EXTRACT PROVIDED
○ ○ ○ ○

# Visit to Wood's Layout



## Guest (Aug 23, 2015)

Elizabeth and I had a spectacular two-day visit to the layout of Wood and Kathy Foss in Newport, RI. Newport is like a 2nd home to me as I have spent a lot of time there in the past. It was like old home week. 

Wood and Kathy have a beautiful Victorian style home that is gorgeous inside and out. Their layout is in the basement and they have made maximum use of the space in a very good way. The layout is easy to navigate and has a lot of creative touches. 

Wood had just received this past week the K-Line 18" Black Midnight Sante Fe passenger set that is beautiful. Between the engines and cars, it sparkled so much that you needed sunglasses. Wood has a nice balance of passenger trains and freight. My favorite freight set is made up of CAT equipment, some of which Wood has customized very professionally.

Their layout is awesome and we had the best of times running some wonderful trains.

Our hosts then graciously took us on a tour of their beautiful island (Newport is part of Aquidneck Island). This was Elizabeth's first trip to Newport and she was in awe of the many beautiful surroundings. This is the best time to see Newport with all of the luxury yachts in town. Some of them were in the 50-100 million dollar range. The "summer cottages", Ocean Drive, and they many other sights made this trip memorable.

Friday night we all had dinner at a spectacular restaurant overlooking Narragansett Bay and the ocean. What a way to end the perfect day.

Wood and his wife are some of the best people in our hobby. If you *EVER* go to Newport, you need to look them up.

*Many thanks to Wood and Kathy for making our summer!!!!!!!!!*

View attachment 69609


View attachment 69617


View attachment 69625


View attachment 69633


View attachment 69641


View attachment 69649


View attachment 69657


View attachment 69665


View attachment 69673


----------



## BobS (Jun 18, 2015)

Great pics Brian. I'm glad you folks all had a good time. It's a wonderful thing, at our age, to have the close camaraderie this hobby provides.


----------



## sjm9911 (Dec 20, 2012)

Nice,glad you had a good time. Woods layout is great


----------



## gunrunnerjohn (Nov 10, 2010)

That looks great, lots of stuff to see there. Glad you had a great time, I can see this would be a fun visit.


----------



## Wood (Jun 9, 2015)

Boy, That layout does look good... :laugh: 

Thank you Brian and Elizabeth. Your words and pictures make us feel wonderful. However, the most important event of the weekend was your visit, we were so delighted to have you. Brian and Elizabeth are very accomplished model train enthusiasts. We have attended their open house in the past and they rank right up there with one of the most beautiful layouts I have ever seen.

I have always called this hobby the "underground" hobby. Maybe that is because I have my layout in the basement. In a broader sense, model railroading is not often talked about. When you are in the grocery store or at work no one asks you how the new engine is running, that you paid big dollars for. It has been a joy for me to discover the Model Trains forums. In posting comments or even topics you are able to share your ideas, improvements and joy with other like minded people.

Several years ago I made a decision to meet several members in person. I could tell from the posts those with whom I might be like minded and I waited for an opportunity to meet them. Brian & Elizabeth yearly offer an open house so we went up one year. Fortunately they only live 4 hours away. Several others I simply emailed and asked if I could come and visit. Sure enough they said yes and I had the chance to visit their home and layout.

○ ○ ○ ○

PARTS OF THE EXERCISE
- A) List the usernames shown in the post headings of the forum thread about the visit to Wood's layout.
- B) Pick up the forum thread about the visit to Wood's layout where it ends, and keep writing in the same voice.
The material after this point comes from a separate source.

GIVEN MATERIAL
○ ○ ○ ○

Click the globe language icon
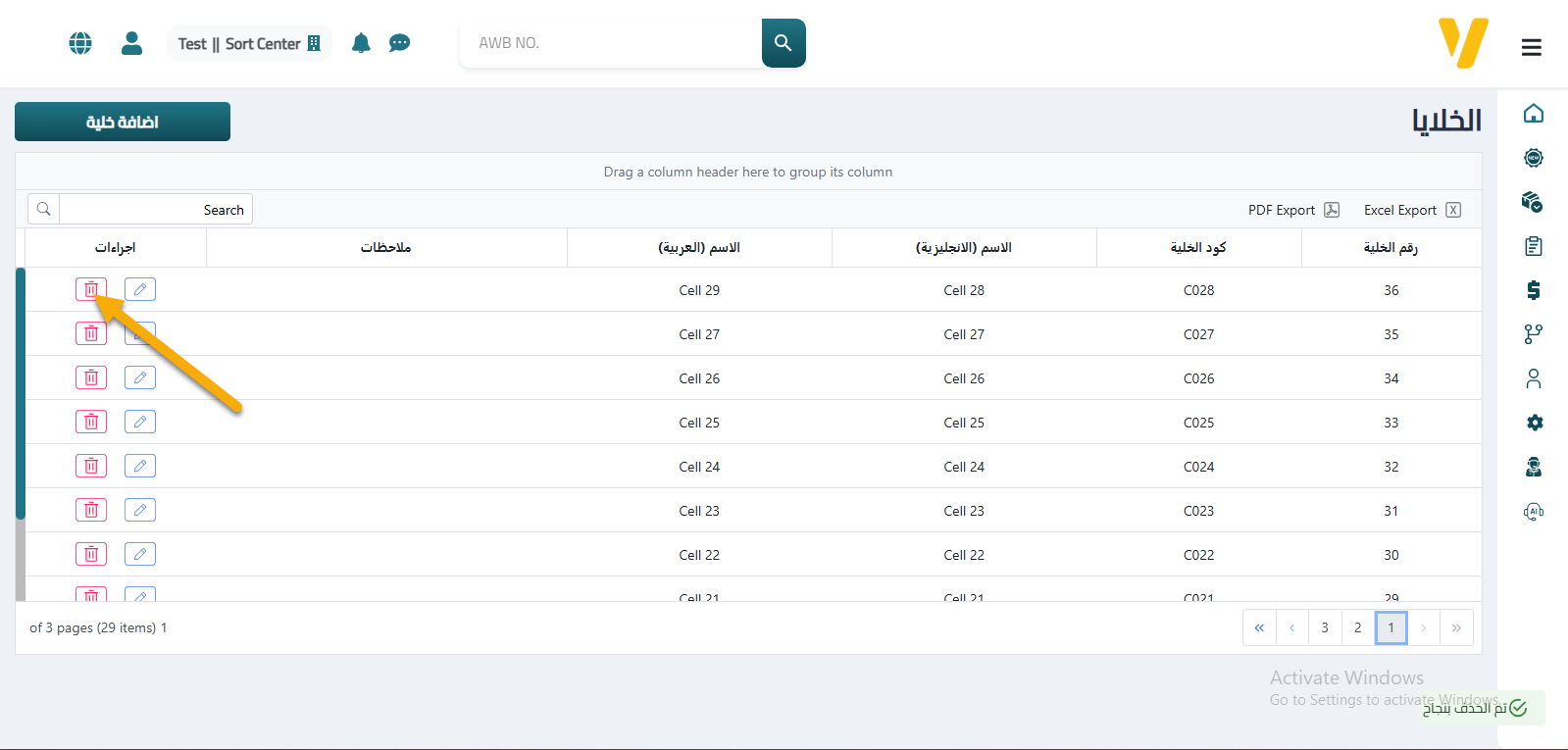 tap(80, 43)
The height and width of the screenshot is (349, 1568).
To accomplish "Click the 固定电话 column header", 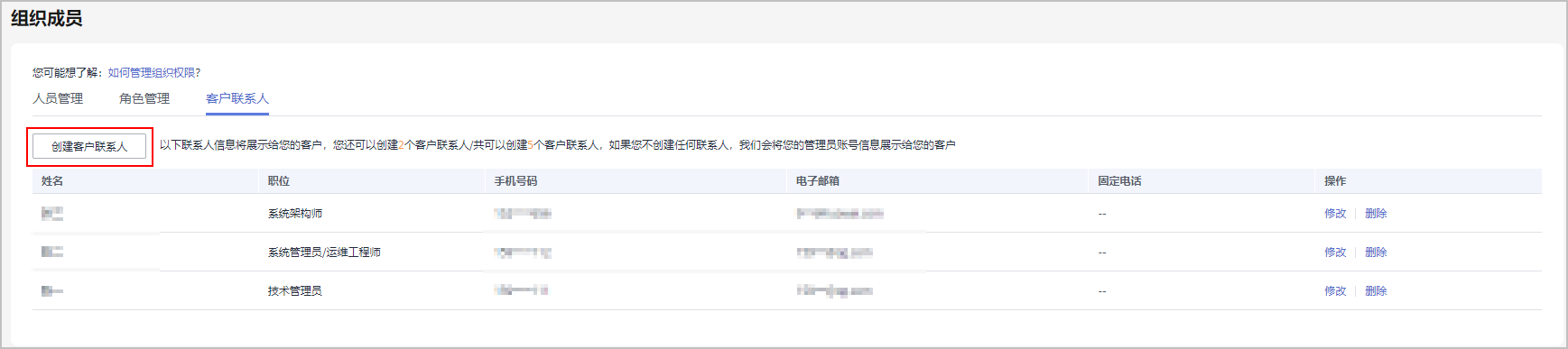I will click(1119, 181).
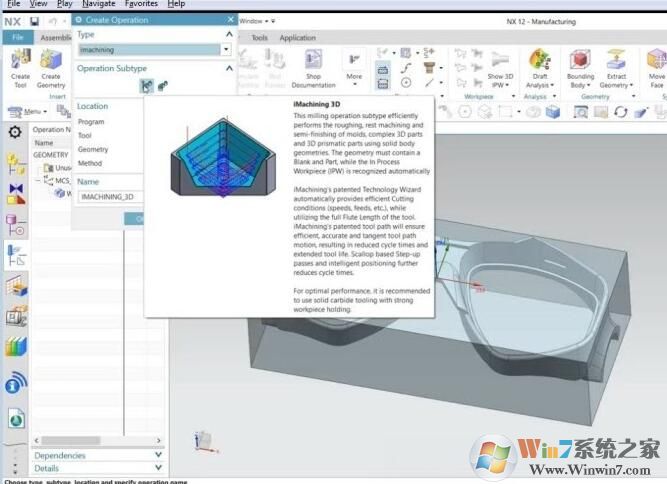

○ ○ ○ ○

RESULTS FOR THE EXERCISE
- A) Guest, BobS, sjm9911, gunrunnerjohn, Wood

- B)
It is hard in our busy lives to get away. I am so grateful that I have done this because I feel like I have made endearing friendships that will last for many years. I think one of the great parts of this forum is just that. We may never meet you in person but we develop these, in word friendships, that just keep building. 

If any of you are coming to New England please message me and we would enjoy sharing some time with you. 

Thank you Brian and Elizabeth, you have given us a meaningful gift in your friendship.


----------



## Guest (Aug 23, 2015)

Wood and Kathy, your friendship means so much too us. Thanks to this great hobby, we have a lasting friendship.

Remember, DiMillo's is waiting for us.


----------



## MtRR75 (Nov 27, 2013)

Boy, that's a real railroad town. You can't go more than a block in any direction without running into tracks. But there's lots of structures there, as well. And nice lighting effects, too.


----------



## Guest (Aug 23, 2015)

Very nicely done, Wood... and thanks to PTC for great pictures!!


----------



## Big Ed (Jun 16, 2009)

Very nice. :smilie_daumenpos:

Did he start out with one table, then add another, then another, then another?:thumbsup:

I like the rustic look of the dungeons walls, all I have is plywood over cinder blocks.

Edit, second look....is that in a cellar?
I like the Geezerville sign too.:thumbsup:

Edit again, I reread it, I see that it is in a dungeon. The large window threw me off.
I thought maybe it was in an old garage.


----------



## Wood (Jun 9, 2015)

> MTRR75 posted: You can't go more than a block in any direction without running into tracks.


Very true. I am an operator who only recently started modeling the layout. There are 39 switches 21 sidings, 3 major ovals, one wye and one trolley track with 3 stops. Roads, what are they for??? 



> Big Ed posted: Did he start out with one table, then add another, then another, then another?


That is precisely right. The sheet of plywood adjacent to the work area below the Bud Light sign was the first piece of ply put up Christmas 2007. I opened my computer and typed Lionel into, for me, the new eBay. Up popped 10,000 items and I never took the Christmas display down again. :sold:



> Big Ed posted: second look....is that in a cellar?


Oh yes it is a lovely dungeon. Granite stones placed 135 years ago. A thin concrete floor was spread in the 60's. Outside lighting, with 5 moderately large windows and LED track lighting. Completely dry, but damp, I dehumidify 24/7 and keep it at 50-55% humidity. Average temperature around 62-63 degrees.


----------



## BobS (Jun 18, 2015)

Wood said:


> Very true. I am an operator who only recently started modeling the layout. There are 39 switches 21 sidings, 3 major ovals, one wye and one trolley track with 3 stops. Roads, what are they for???
> 
> 
> 
> ...


Sounds like a little bit of heaven to me.


----------



## Wood (Jun 9, 2015)

> BobS posted: Sounds like a little bit of heaven to me.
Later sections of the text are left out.